Tuesday, July 29, 2008

Tripping into the valley of fail

C# 2.0 introduced nullable types to the language (apparently late in the dev cycle - more on that soon), something that I could have used way back when.

I know, LtU duders - nobody can prove that we really need null and it's a terrible idea. Or an OK enough idea in the absence of rigorous mathematical proofs but, and don't let nobody in on this, I nearly flunked out of my 9th grade math class (which was really the advanced 10th grade math class; I can't explain it neither) because I could not prove my way out of a paper bag. Calculus eluded me and vector math haunts my nightmares. I'm no math pro and this is a blind spot I'm all too aware of.

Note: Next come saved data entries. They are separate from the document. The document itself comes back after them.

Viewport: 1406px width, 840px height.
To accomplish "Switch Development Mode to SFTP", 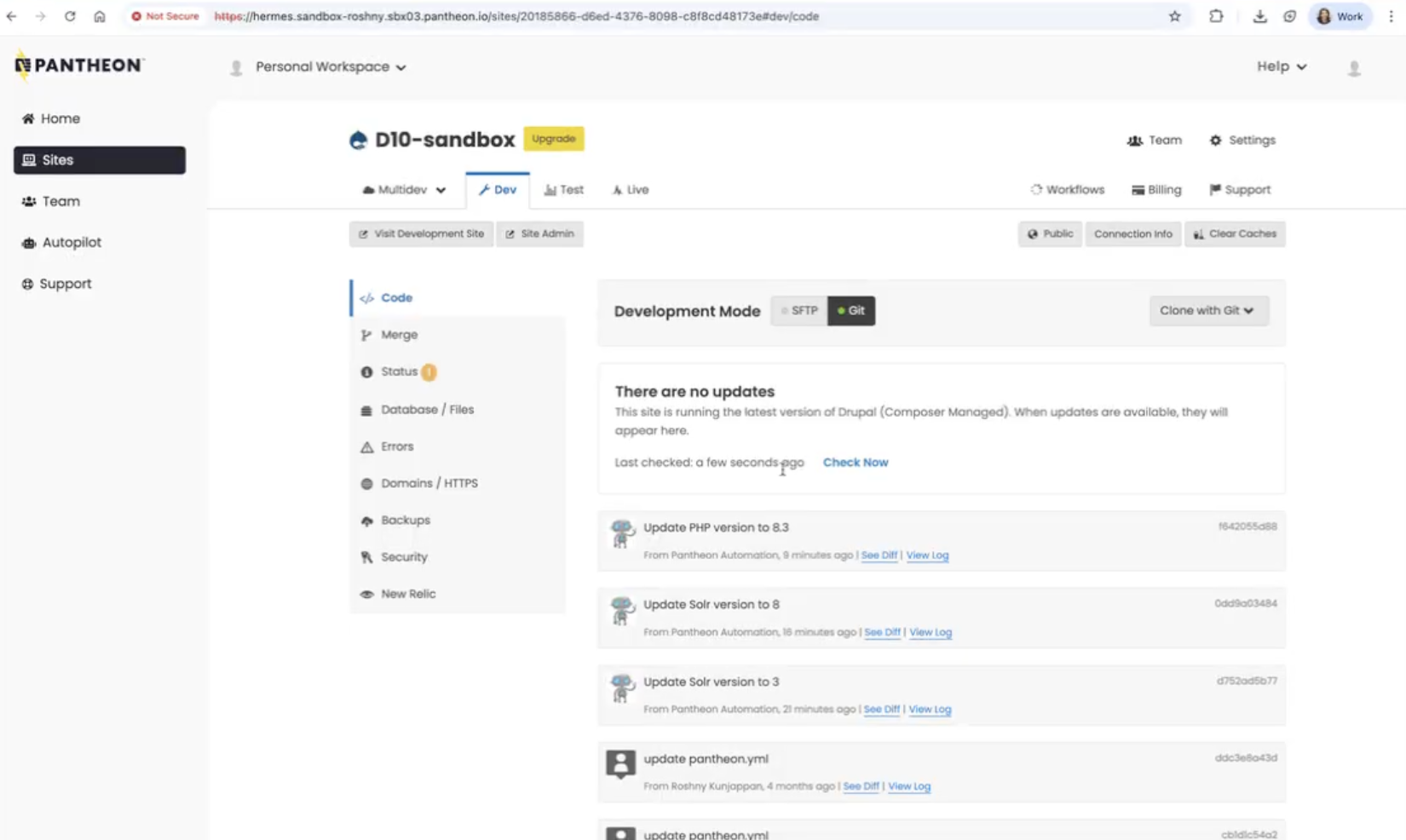I will 799,311.
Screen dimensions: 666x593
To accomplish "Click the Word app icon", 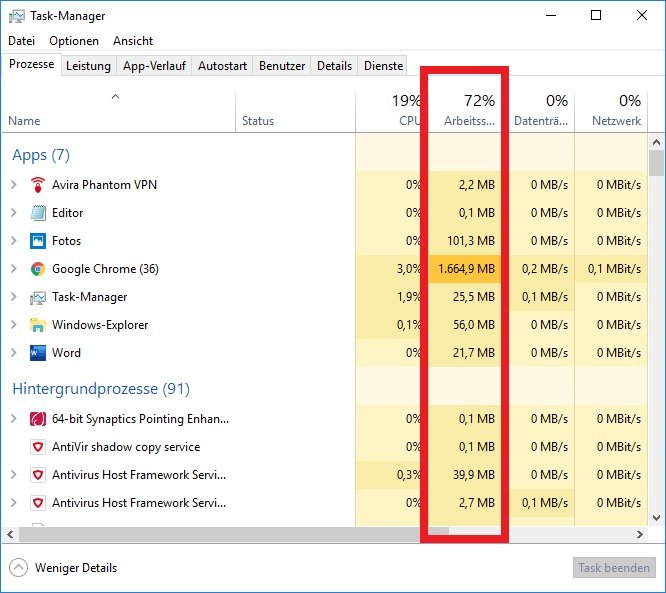I will pos(38,353).
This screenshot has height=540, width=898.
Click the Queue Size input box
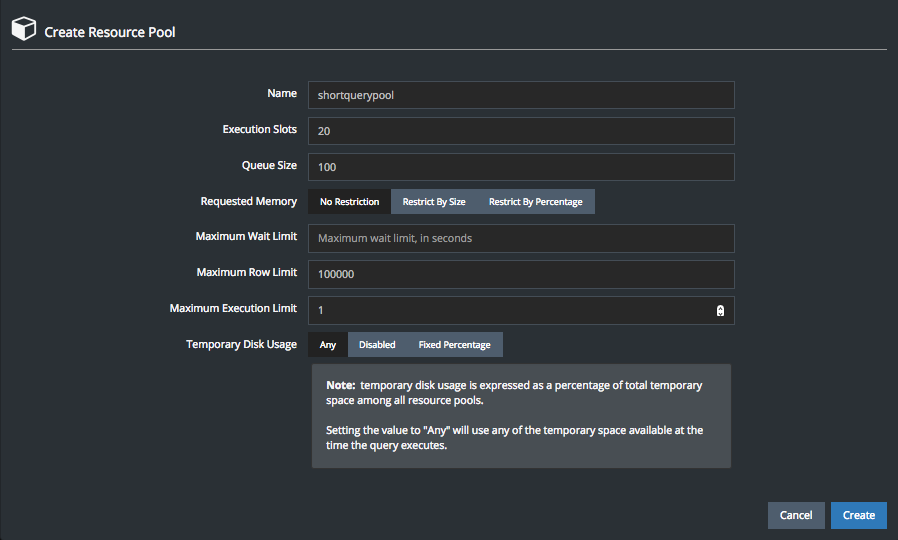520,167
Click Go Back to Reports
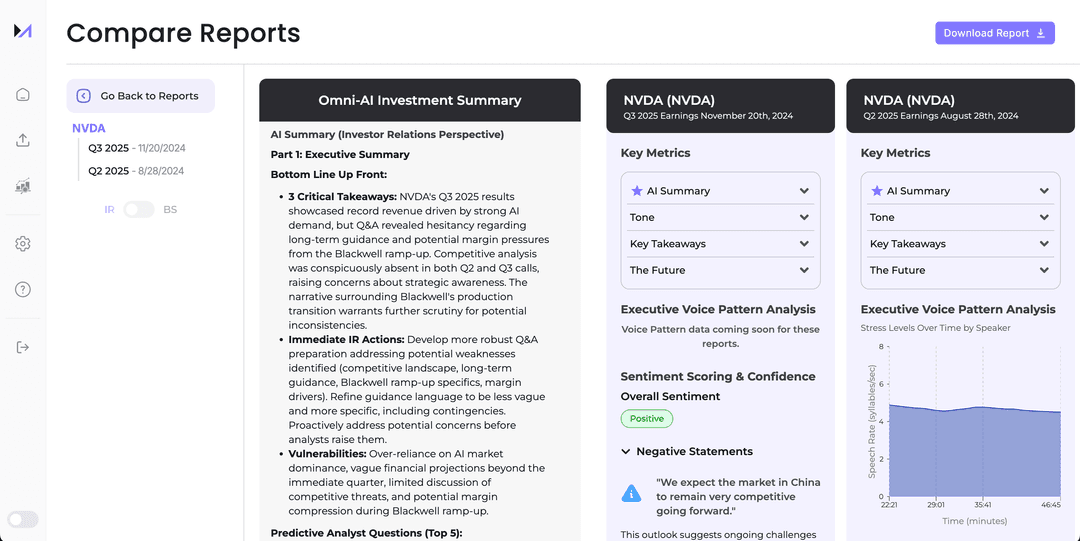This screenshot has height=541, width=1080. [140, 96]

But null's really useful, honest.

In our application, we have to deal with dates that the user's supplying. Since this is client-side input, we have to deal with two possible fundamental problems with the dates. Did they forget to enter a (mandatory) date? Did they enter an invalid date?

I mention dates because they're (in .Net) a value type. Like other value types, once you create the variable, they're automatically assigned a value as opposed to reference types, which are null until you instantiate them (the pointer, she points nowhere). And then there's string, which lives in a state of sin in the gray area between value and reference (it's a reference type but when you pass/copy it, you get a copy of the string rather than a pointer to the object). Officially, a string's an "immutable reference type" (thanks, Google!). Tangentially, are there other immutable reference types in the .Net framework? Damned if I can think of one.

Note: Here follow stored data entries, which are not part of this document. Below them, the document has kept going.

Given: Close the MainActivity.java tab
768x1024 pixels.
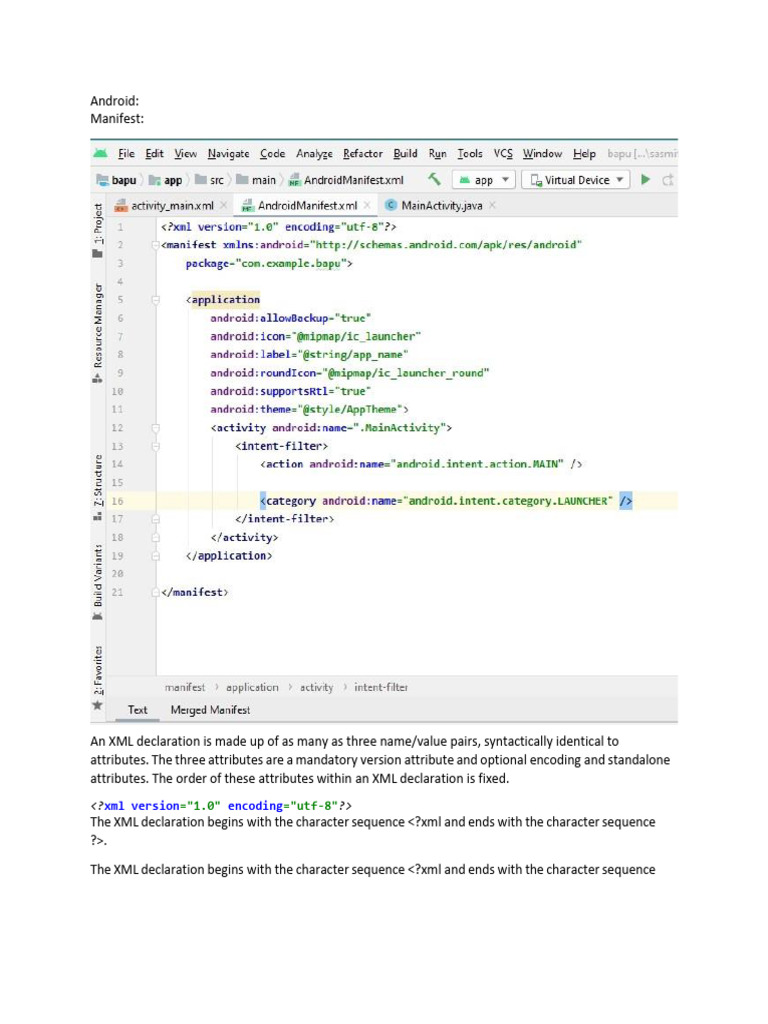Looking at the screenshot, I should [492, 206].
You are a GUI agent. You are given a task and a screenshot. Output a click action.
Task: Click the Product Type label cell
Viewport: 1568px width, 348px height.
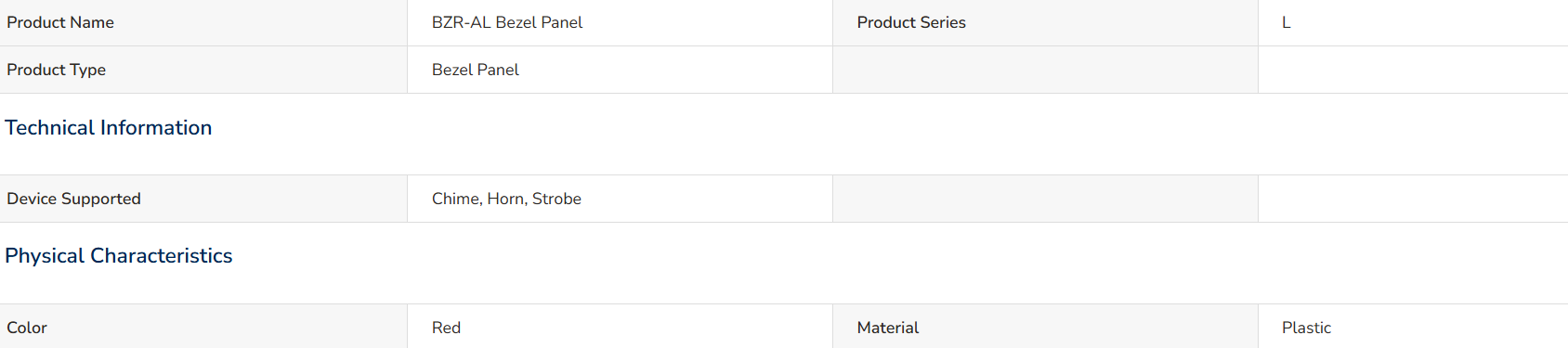(x=203, y=70)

So what's any of this have to do with nullable values?

The user forgot to enter a date. OK. What value should we use to represent the fact that that the user entered an invalid date? DateTime.MinValue, maybe? Sounds reasonable.

That's covered, so on to fundamental bloops number two - the user entered an invalid date. Hmm. DateTime.MinValue's already been recycled as a magic number to represent "missing date", so we'll use DateTime.MaxValue. Game, set, ma... oh, wait.

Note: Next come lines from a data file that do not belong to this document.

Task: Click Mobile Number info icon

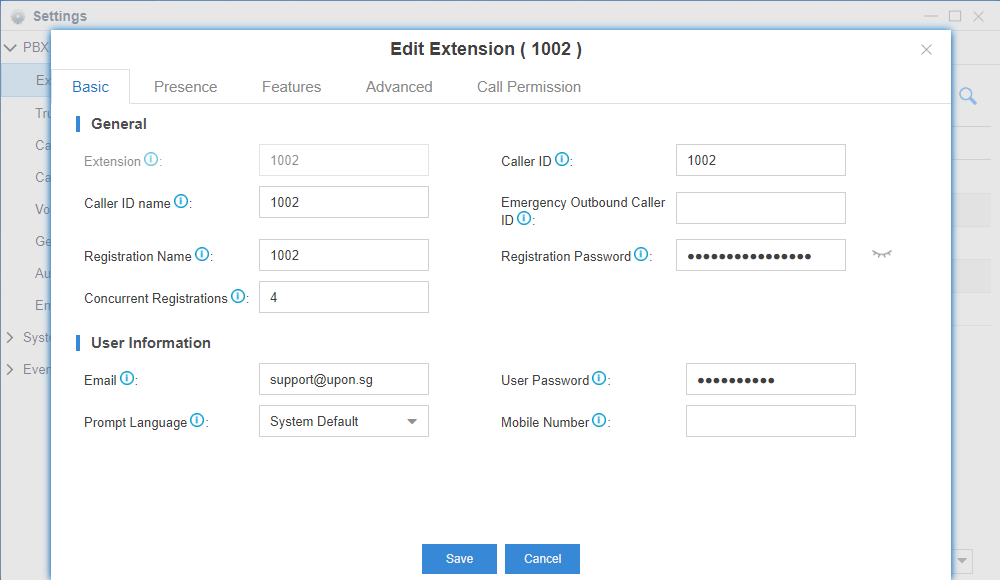Action: [x=599, y=421]
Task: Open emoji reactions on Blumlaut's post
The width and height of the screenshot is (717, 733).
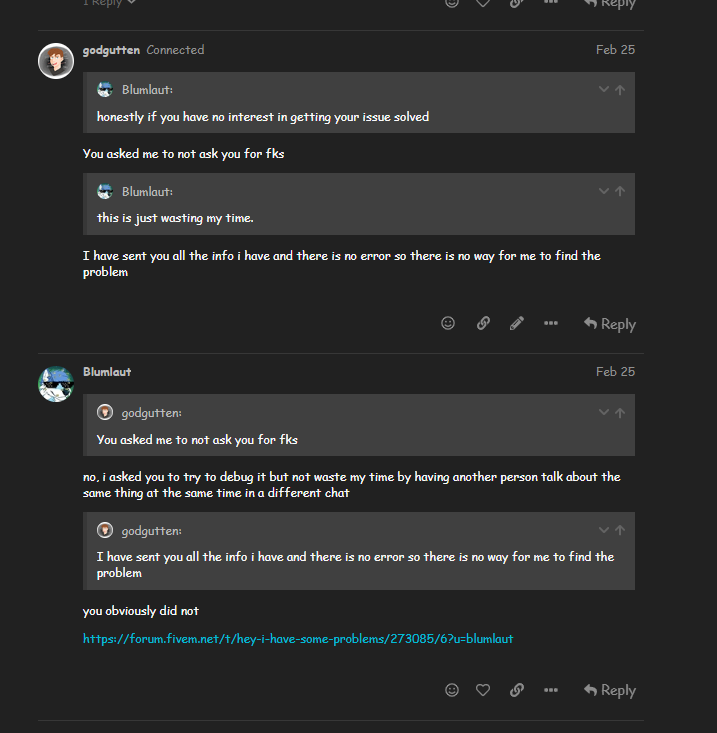Action: tap(452, 690)
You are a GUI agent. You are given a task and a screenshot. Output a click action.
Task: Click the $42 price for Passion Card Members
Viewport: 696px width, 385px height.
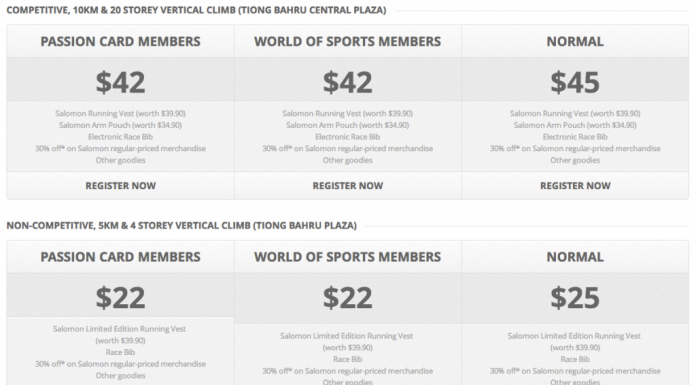click(x=120, y=82)
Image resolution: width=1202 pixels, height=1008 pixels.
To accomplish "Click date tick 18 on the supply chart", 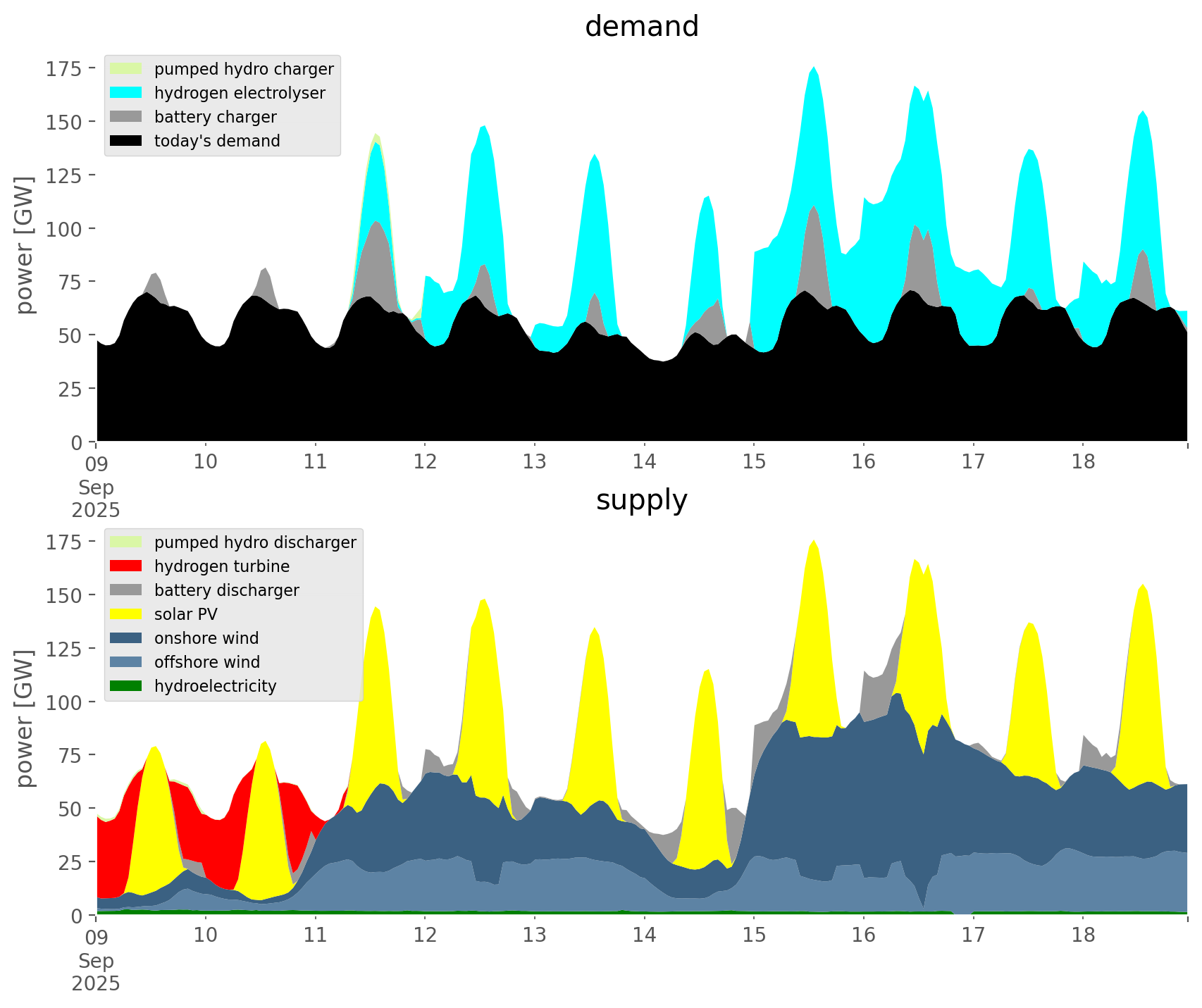I will pyautogui.click(x=1083, y=935).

You mean we'll have a need throughout the application to use DateTime.MaxValue to represent things that are open-ended?

Now we've got a problem. Do we want to pick out a second magic number to represent the fact that the user entered an invalid date? Maybe treat an invalid date and a date that hasn't been entered identically? Maybe we want to wrap dates in a struct that contains a DateTime and booleans for invalid/missing date?

Hmm. That code's starting to stink pretty badly. There's got to be a better way.

That's where I was hoping nullable types would come to the rescue. Where previously we had to use magic numbers to represent error states in our values, we can now use a not-so-magic value - null.

Suddenly, we're not looking to wrap things in a struct and perform all sorts of acts that no shower will ever quite rinse off. User forgot to enter a value? Null. Invalid date? DateTime.Minvalue. Take in the win.

Did I mention that nullable types came late in the development cycle? Let's take a look at a little code and see how it works out.

string nullStr = null;

nullStr.ToString();

Trying to execute a method on an uninitialized variable - what do you get? A NullReferenceException. No-brainer.

int? nullInt = null;

nullInt.ToString();

Let's try the same thing on a nullable integer. We should get the same thing, right? Wrong. It returns string.Empty. To get the same result, you'd have to say...

int? nullInt = null;

nullInt.Value.ToString();

What the shit? Nullable types have a .Value property? Pro move, guys. Way to leak the fuck out of that abstraction.

Truth be told, ToString() not horking a NullReferenceException doesn't bother me that much. It's the unexpected coalescing of a null value that gets me. I set out with my golden hammer to create a new li'l method called ToStringOrNull() and hang it off of Nullable<T> that does what I'd have designed ToString() to do in the first place - return a null string if the value's null and call the generic ToString() function otherwise. But I can't attach a constraint to that function because Nullable<T> is a structure, not a class. Fail, fail again.

Polluting the namespace with this feels wrong, so what do I do?

Tell other developers to always use nullableType.Value.ToString() and hope that nobody slips up?

Add bunches of tests to our increasingly tag soup-y MVC app (and hope that nobody forgets to do it)?

Not good times. Small inconsistencies pile up until you're so busy bookkeeping for them that you can pretty easily lose sight of the bigger picture. Either that or you grow your Unix beard out and spend your days using your phallus to point to chapter and verse for the reference specification for your language of choice on Usenet. The latter's not an option for me since I can't grow a beard and the former ain't pretty neither.

I'm hoping that I can sneak in some elegant solution to calm this jittery behavior, but I've got no idea what it'll look like.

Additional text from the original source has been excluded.